2007年11月24日

奈良県 旧大塔村 舟の川 大谷

 

Nikon D40X  AF-S DX Zoom Nikkor ED 18-55mm F3.5-5.6G II 

 

さあ何処へ行こうか、計画性がないのでいつも直前まで決まらない。大滝、紅葉、あまり遠く無いという条件で、行ったことないが大谷滝に決定。

大谷は、舟の川に北向きに注いでいて一寸向きが悪そうだが、太陽が高くなれば大丈夫だろうと甘い考えで車を走らせる。R168猿谷トンネルを越えて迂回路に入り、少し行ったところで、右より入る支谷奥にそこそこ立派な滝を発見。車を停めて近付くと滝まで踏み跡がある。時間があれば帰りにでも寄ろうと思いながら先を急ぐ。

 

そして篠原宇井線に入り、沼田原から小さな橋を越えて細い林道を走る。集落の中の集会所を探すが、発見出来ずに終点まで行ってしまう。車を転回させるスペースもなく、少しバックで戻り来た道を下る。下にあった集落の中かと探すがやはり発見出来ない。

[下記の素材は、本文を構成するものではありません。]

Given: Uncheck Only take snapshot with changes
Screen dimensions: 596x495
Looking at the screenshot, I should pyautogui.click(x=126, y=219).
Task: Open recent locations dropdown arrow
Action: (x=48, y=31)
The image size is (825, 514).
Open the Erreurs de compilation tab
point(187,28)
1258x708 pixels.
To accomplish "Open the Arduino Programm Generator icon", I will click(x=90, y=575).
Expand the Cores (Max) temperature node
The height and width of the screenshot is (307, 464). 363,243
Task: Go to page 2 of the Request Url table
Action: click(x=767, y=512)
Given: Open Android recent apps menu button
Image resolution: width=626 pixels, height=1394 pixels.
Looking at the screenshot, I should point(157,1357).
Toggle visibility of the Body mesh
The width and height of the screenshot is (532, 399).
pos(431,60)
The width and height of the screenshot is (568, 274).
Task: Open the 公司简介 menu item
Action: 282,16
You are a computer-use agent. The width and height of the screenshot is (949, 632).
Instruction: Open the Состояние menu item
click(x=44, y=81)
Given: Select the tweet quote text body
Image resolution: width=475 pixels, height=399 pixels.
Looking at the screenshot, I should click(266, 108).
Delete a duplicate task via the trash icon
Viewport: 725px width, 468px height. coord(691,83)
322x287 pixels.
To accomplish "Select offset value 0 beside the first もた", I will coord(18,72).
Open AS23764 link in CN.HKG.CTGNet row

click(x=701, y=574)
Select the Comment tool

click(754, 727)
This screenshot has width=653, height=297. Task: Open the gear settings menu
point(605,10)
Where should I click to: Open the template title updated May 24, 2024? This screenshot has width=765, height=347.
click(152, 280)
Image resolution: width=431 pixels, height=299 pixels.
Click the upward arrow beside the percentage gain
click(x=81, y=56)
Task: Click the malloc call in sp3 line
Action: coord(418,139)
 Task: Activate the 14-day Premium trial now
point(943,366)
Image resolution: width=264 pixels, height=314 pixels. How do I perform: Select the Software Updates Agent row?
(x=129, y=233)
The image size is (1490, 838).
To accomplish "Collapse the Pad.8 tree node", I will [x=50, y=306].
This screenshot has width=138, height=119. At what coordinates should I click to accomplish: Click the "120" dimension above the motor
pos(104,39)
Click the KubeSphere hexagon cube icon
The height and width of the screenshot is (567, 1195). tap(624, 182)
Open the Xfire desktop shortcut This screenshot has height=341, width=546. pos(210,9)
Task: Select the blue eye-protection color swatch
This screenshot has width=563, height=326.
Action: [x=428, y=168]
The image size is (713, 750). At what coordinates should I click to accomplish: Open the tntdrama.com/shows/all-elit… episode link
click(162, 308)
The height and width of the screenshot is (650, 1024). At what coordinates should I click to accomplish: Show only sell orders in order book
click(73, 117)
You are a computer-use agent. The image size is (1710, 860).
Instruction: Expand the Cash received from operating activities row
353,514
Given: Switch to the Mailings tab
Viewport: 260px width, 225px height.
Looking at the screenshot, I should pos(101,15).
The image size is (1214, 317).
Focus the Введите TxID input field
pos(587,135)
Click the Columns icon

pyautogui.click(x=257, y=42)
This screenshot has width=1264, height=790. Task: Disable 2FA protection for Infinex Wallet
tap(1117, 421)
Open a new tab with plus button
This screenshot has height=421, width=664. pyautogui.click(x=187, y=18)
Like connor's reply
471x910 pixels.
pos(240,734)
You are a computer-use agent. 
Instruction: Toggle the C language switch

行ったり来たりを繰り返し篠原宇井線まで戻ってしまう。再度地図を確認すると林道沼田原線は奥に行く程大谷に近付いている。やはり上の方に違いないとまた登って行く。最初の集落を越えしばらく走って道が右に曲がるとまた小さな集落に着く、すると直ぐに道沿い左手にそれらしき建物を発見。建物裏を確認すると階段があり一安心。

 

コンビニのおにぎりを2つザックに忍ばせ出発、階段をどんどん下っていく。この階段は樹脂のようなプラスティックのような材質で見たことがない変わったもので、この先のルートにも結構使われていた。

 

階段を下りきると小さな谷があり小橋を越える。他に道もなさそうなのでそのまま進む。殆ど高低差の無い良く整備された道が続いていて快調だ。赤く染まりきらなかった黄色の葉が無数に落ちていて、ここも今一かと思わせる。

 

Nikon D40X  AF-S DX Zoom Nikkor ED 18-55mm F3.5-5.6G II 

 

突然、前方の草木が大きな音とともに揺れた。ひょっとして奴かと落ちていた太い木を持ち、大きな声でゴジラの泣き真似をして応対する。これが効いたのかどうか、ガサガサと右上方に消えていった。昔、北海道の山に入ったときも何故かよくゴジラになった。しかし幸いにもまだ奴と遭遇したことは無い。

空は好天が続いているが、ここには全く日が届かず暗い、小滝のある支谷をいくつか越え進んでいくと赤く染まった落ち葉が増えてきて期待感が高まってくる。そしてまた階段を下ると大谷に到着。少し奥に雌滝が見えたので近付いてみたが、一寸しょぼい。戻って谷沿いの道を少し行くと道がなくなるので谷に降りて遡行する。悪いところは無いが岩の上の落ち葉に乗ると滑りやすく慎重に進んでいく。

 

大谷沿いはさらに暗く気が滅入ってくるが、前方に大谷滝が見えてきた。渓谷の流れの奥に見えるその姿は、似ている訳ではないが、上多古の洞門の滝や黒石谷の明神滝を思い出させる。しかし、何かおかしい、色が無い。赤や黄色は何処かへ行ってしまったようだ。

 

Nikon D40X  AF-S DX Zoom Nikkor ED 18-55mm F3.5-5.6G II  

 

滝下まで近付くとその姿が全貌を表す。やや水量が少ない為か落ち口で2条に別れた水が再度交わり一直線に落ちている。素晴らしい大滝だ。期待した前衛の木は全く色づいてなく残念。ここは秋よりも夏が似あうと思いながらも滝前でゆっくりと景観を楽しむ。しかし本当に暗くて寒く、冬がそこまで来ているのを感じさせる。1時間近くいると手も冷たくこわばってきた。引きあげるとしようか、心の中で別れを告げる。いつの日か綺麗に染まった姿を見せて欲しい。帰りに宮の滝が少し色づきを見せてくれた。